População da RPT cresce acima da média nacional

Estimativa de populações do IBGE aponta que as cidades da região ultrapassaram marca de 1 milhão de habitantes, alta de 1,17% na comparação com 2018

Por Leonardo Oliveira

29 de agosto de 2019, às 08h41 • Última atualização em 29 de agosto de 2019, às 08h58

Pela primeira vez a estimativa de populações do IBGE (Instituto Brasileiro de Geografia e Estatística) aponta que as cinco cidades da RPT (Região do Polo Têxtil) ultrapassaram a marca de um milhão de habitantes. Americana, Hortolândia, Nova Odessa, Santa Bárbara d’Oeste e Sumaré somam 1.006.538 residentes, um crescimento de 1,17% na comparação com o registrado em 2018.

A projeção populacional foi publicada no Diário Oficial da União na manhã desta quarta-feira e tem como data de referência o dia 1° de julho de 2019. O crescimento na RPT é maior do que o índice nacional, que foi de 0,79% e que o contabilizado no Estado de São Paulo, que ficou em 0,83%. No ano passado, a região tinha 994.943 residentes.

Foto: Marcelo Rocha / O Liberal
Em Americana, população foi de 237.112 habitantes no ao passado, para 239.597 em 2019, segundo IBGE

Apesar disso, o aumento foi menor do que o registrado entre 2017 e 2018 – naquele ano a evolução foi de 1,61%. Pelo segundo ano consecutivo Hortolândia foi o município que mais cresceu. O número de habitantes saltou de 227.353 no ano passado para um total de 230.851 em 2019 (crescimento de 1,54%).

Ao LIBERAL, a prefeitura do município diz que se prepara para o crescimento urbano por meio do PIC (Programa de Incentivo ao Crescimento). “São mais de 100 obras e serviços que promoverão o desenvolvimento urbano, ambiental, social e humano para que Hortolândia cresça com planejamento e sustentabilidade nos próximos 30 anos”, diz nota.

Santa Bárbara aparece novamente com a menor taxa de crescimento (0,49%) no estudo. Com população estimada de 192.536 em 2018, saltou para 193.475 neste ano.

Questionada a administração informou, também por meio de nota, que “a estimativa de população feita pelo IBGE baseia-se sempre em algumas informações geo econômicas e, principalmente, nos últimos censos realizados.

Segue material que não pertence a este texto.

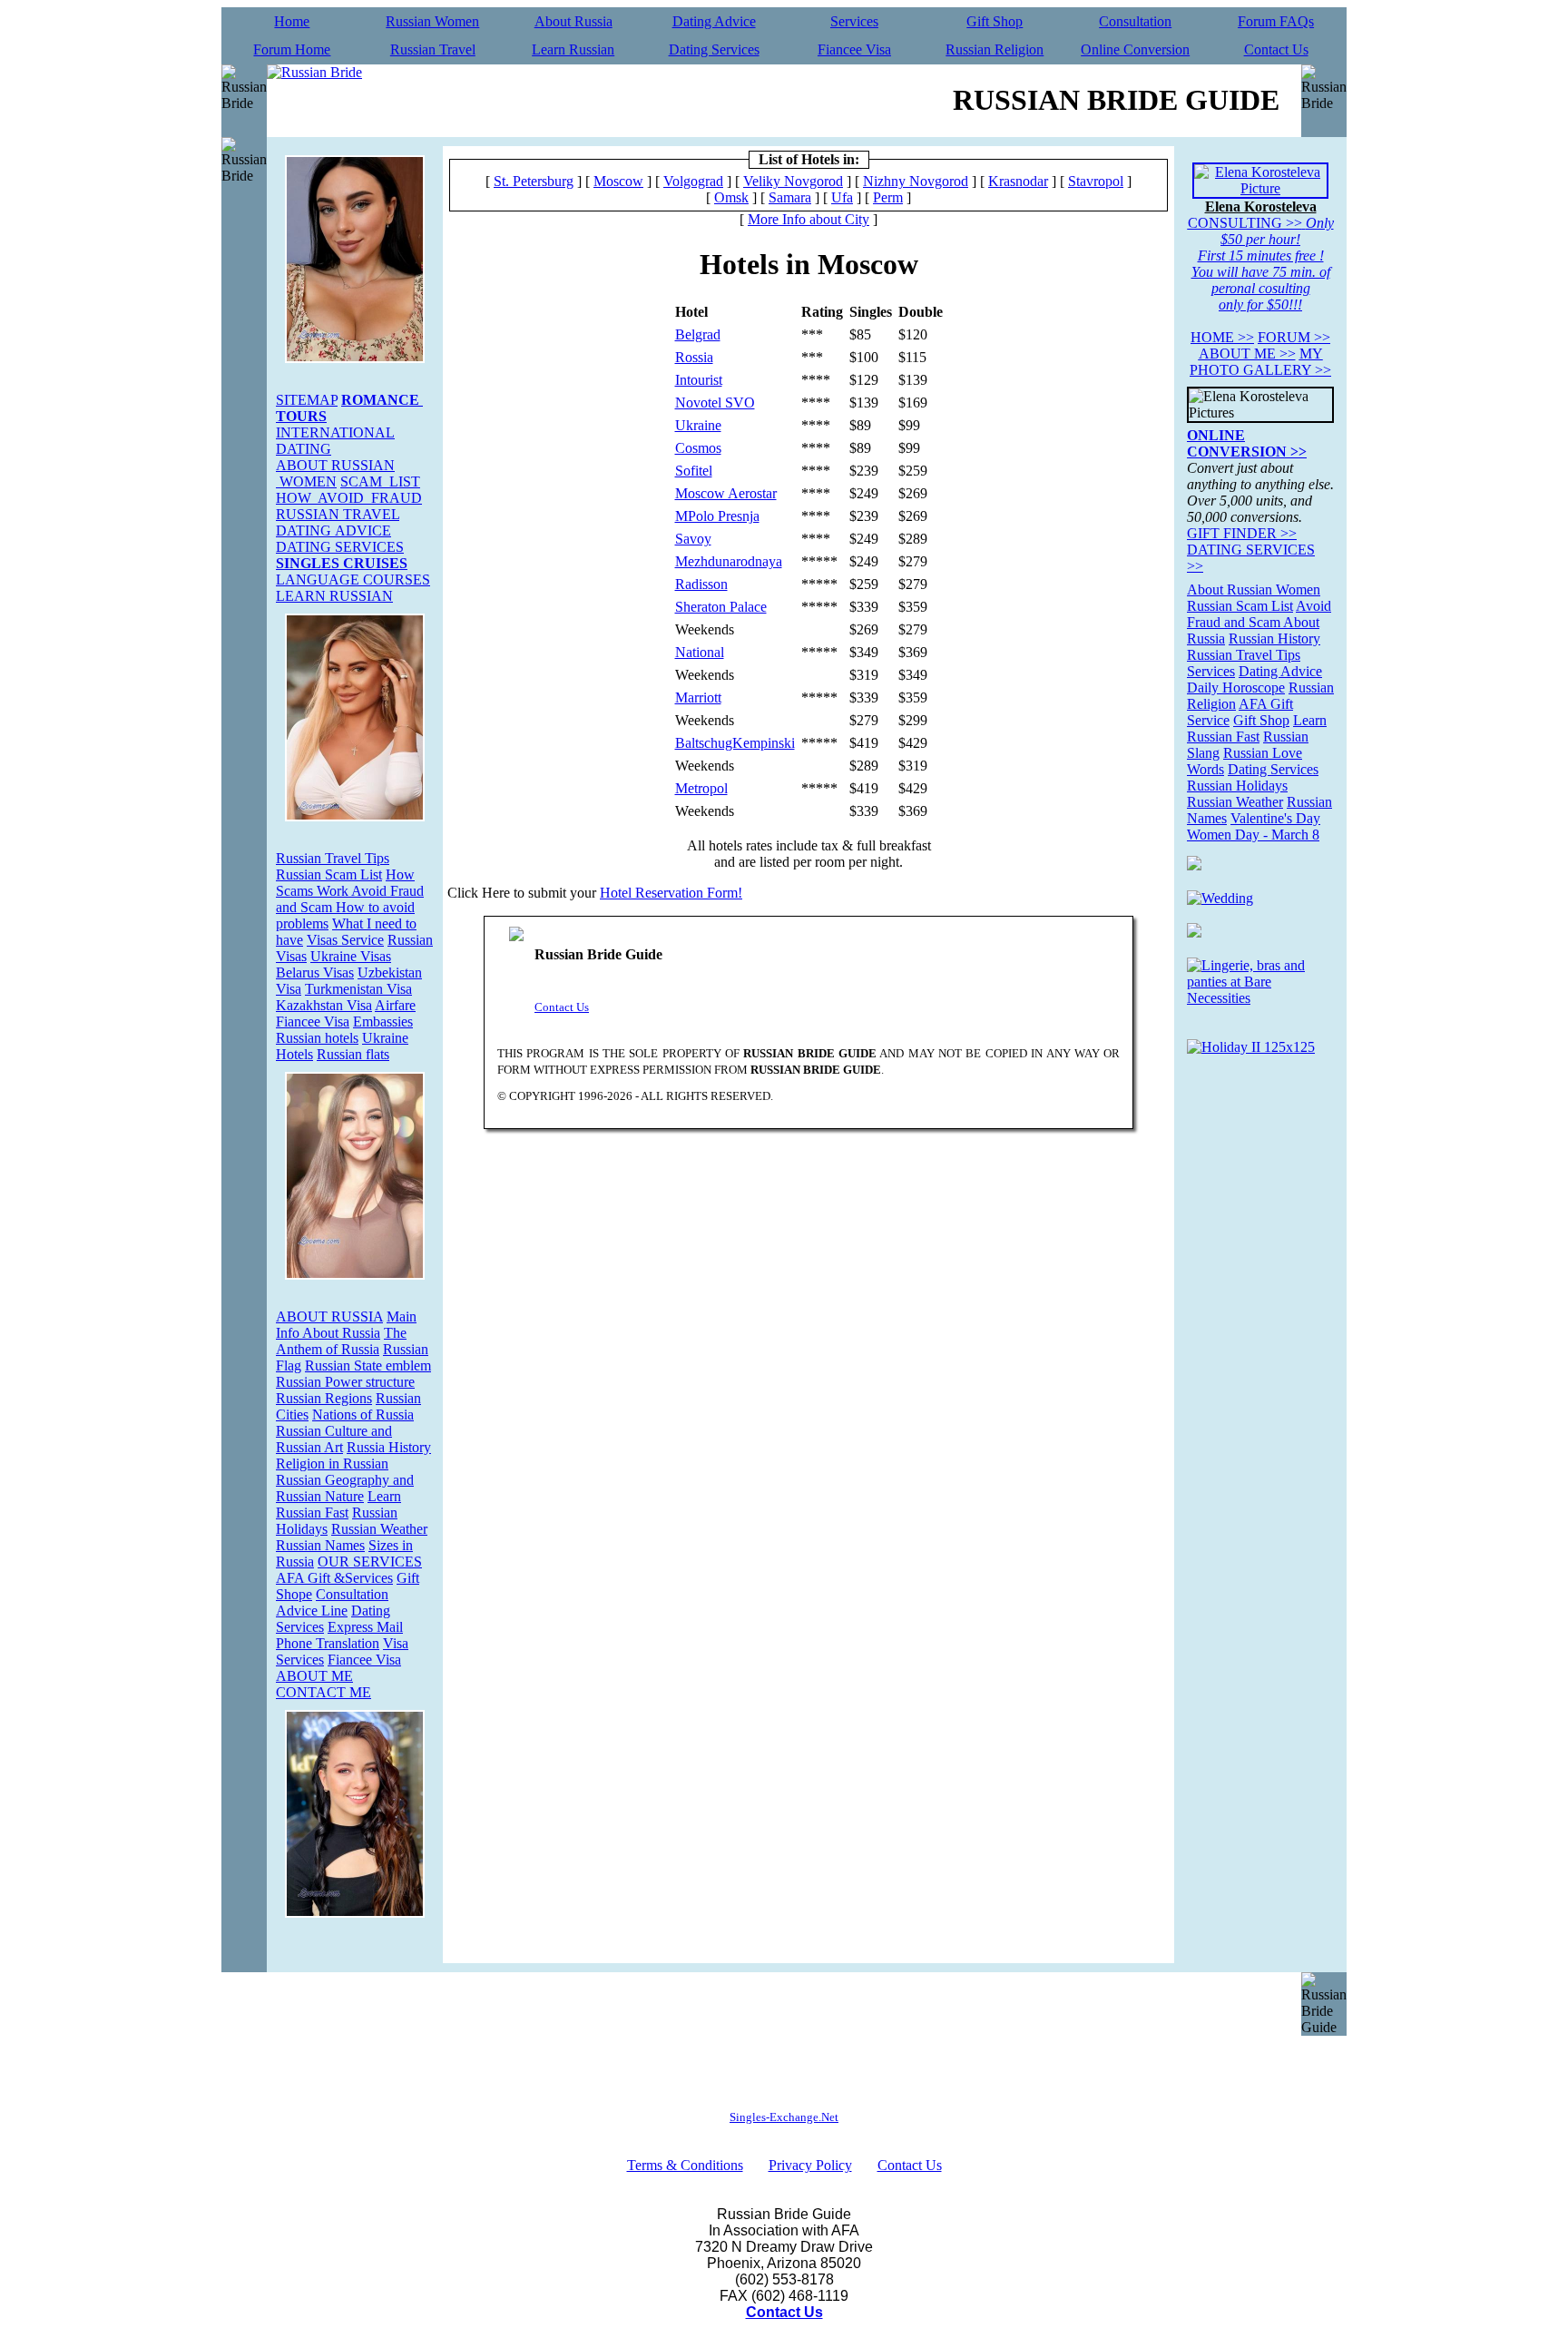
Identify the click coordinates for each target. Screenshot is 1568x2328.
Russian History (1274, 638)
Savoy (693, 538)
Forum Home (291, 49)
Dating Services (714, 49)
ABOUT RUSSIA (329, 1316)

Os dois últimos levantamentos de informações aconteceram nos anos 2000 e 2010, que dão as diretrizes para estimar a variação da população nos períodos subsequentes, ou seja, estimam o crescimento populacional após 2010 baseado na variação que ocorreu entre 2000 e 2010.

Ainda de acordo com a prefeitura, “já se passaram nove anos após o último censo e desde 2013 Santa Bárbara d’Oeste passa por uma intensa transformação urbana, econômica e política, com um número recorde de aprovação de empreendimentos, já executados, em execução e pedidos de aprovação de novos projetos. Essa metamorfose que vem acontecendo ainda não foi captada pelos censos, pois o próximo acontecerá apenas em 2020. Assim, acredita-se que a estimativa apresentada pelo IBGE não reflita a realidade”.

O segundo pior índice é de Americana, pulando de 237.112 habitantes no ano passado para 239.597 em 2019 (crescimento de 1,05%).

Sumaré teve um salto de 278.571 para 282.481 (1,39%), enquanto Nova Odessa, que tinha 59.371 moradores em 2018, registrou aumento de 1,35%, chegando a 60.174
Para Tirza Aidar, pesquisadora do Nepo (Núcleo de Estudos de População), da Unicamp (Universidade Estadual de Campinas), o crescimento habitacional na região e no país ficou “dentro do esperado”, e que a tendência é que os municípios cresçam entre 1% e 2% nos próximos anos.